According to the findings, early career economists highly value generative AI for use in forecasting models as the single area of their workflow that may be transformed in the coming 2-3 years.
Kevin McPartland, Head of Market Structure and Technology Research at Coalition Greenwich, commented that experienced economists and strategists are also looking to complement traditional tools with innovative solutions, as shown through their adoption of alternative datasets in their daily workflows.
“In our research, 53% of economists with 15-years or more of experience reported utilizing social media sentiment data daily, 47% utilized real-time consumer transaction-level data, 47% utilized web traffic and app usage data, 35% event driven feeds, 29% geolocation data (including foot traffic data) and 24% satellite/imagery data,” he shared.
“Considering this, when analyzing the U.S. economy, 56% of economists with 15-years or more of experience still view point-in-time data as more important than alternative data,” he said.
McPartland told Traders Magazine that forecasting is only one of AI’s early applications, and economists are already adopting AI in complementary ways beyond prediction as they try to determine its value.
For example, he said, the study found that AI is widely used in summarization tools, with 33% of economists and strategists identifying it as the most transformative AI application in their workflow, and 18% viewing sentiment analysis as most transformative.
“Specifically when trying to figure out risk analytics and the sensitivity of a position to the election for a portfolio, macro investors can utilize these AI tools and alternative metrics to help gauge the potential risks, he said.
The findings also suggest that fast, robust, and easily accessible data is key.
“Economists today are faced with an overwhelming array of data, and the ability to quickly access and synthesize this information is essential,” McDonough said.
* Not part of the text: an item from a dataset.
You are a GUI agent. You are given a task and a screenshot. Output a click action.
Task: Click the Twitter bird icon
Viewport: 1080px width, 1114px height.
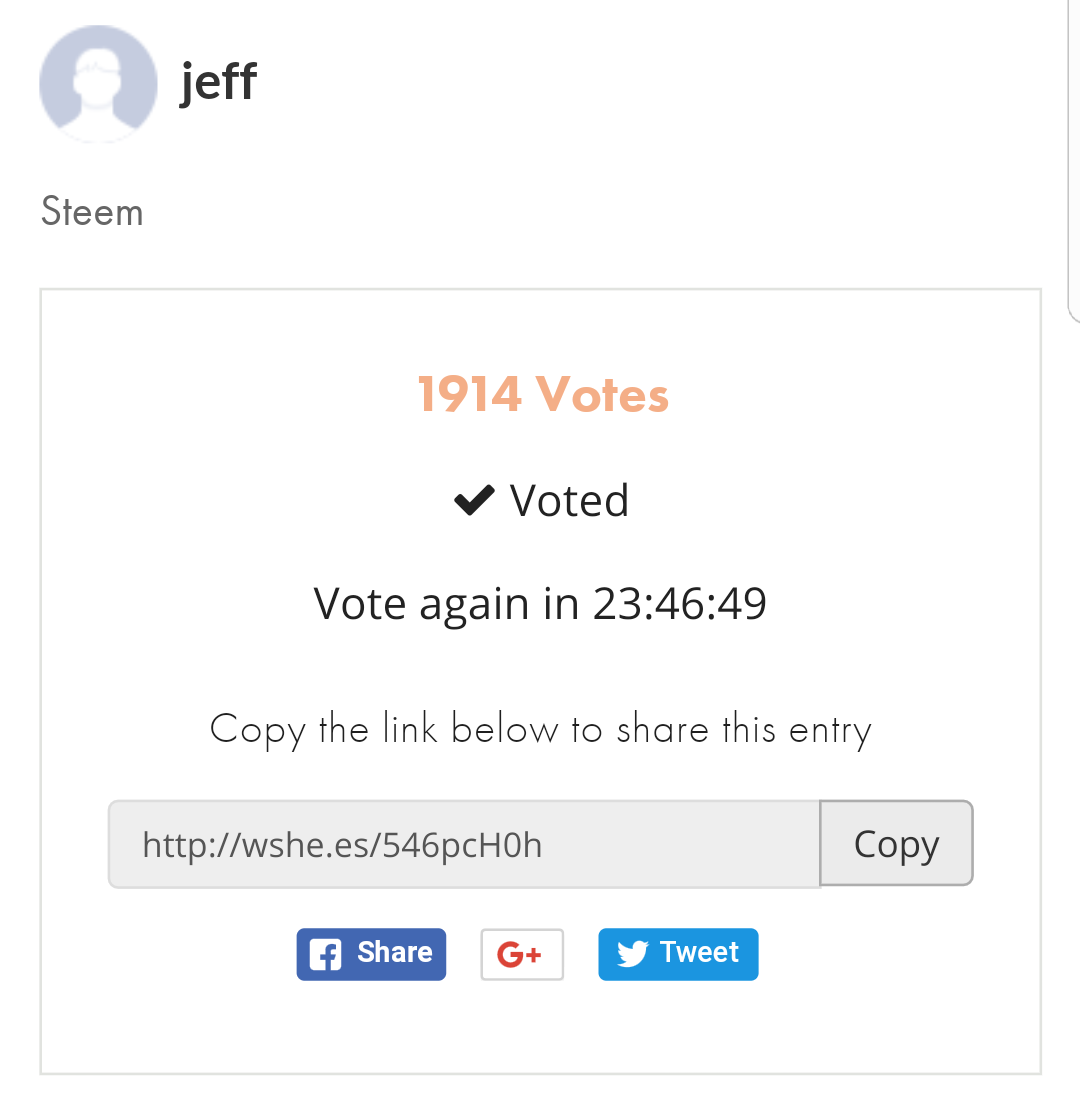[x=632, y=953]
He stressed that with the sheer volume of data out there today, economists and strategists need to seamlessly integrate it into their workflow and connect all of it to find the signal in all this noise.
“That’s where AI plays a critical role to seamlessly connect the data, model it, present it in a way where they can then extract insights and signals,” he said.
“This is going to become very crucial for economists and strategists in the future, especially as they continue to have to analyze larger raw and calculated data sets than ever before,” he concluded.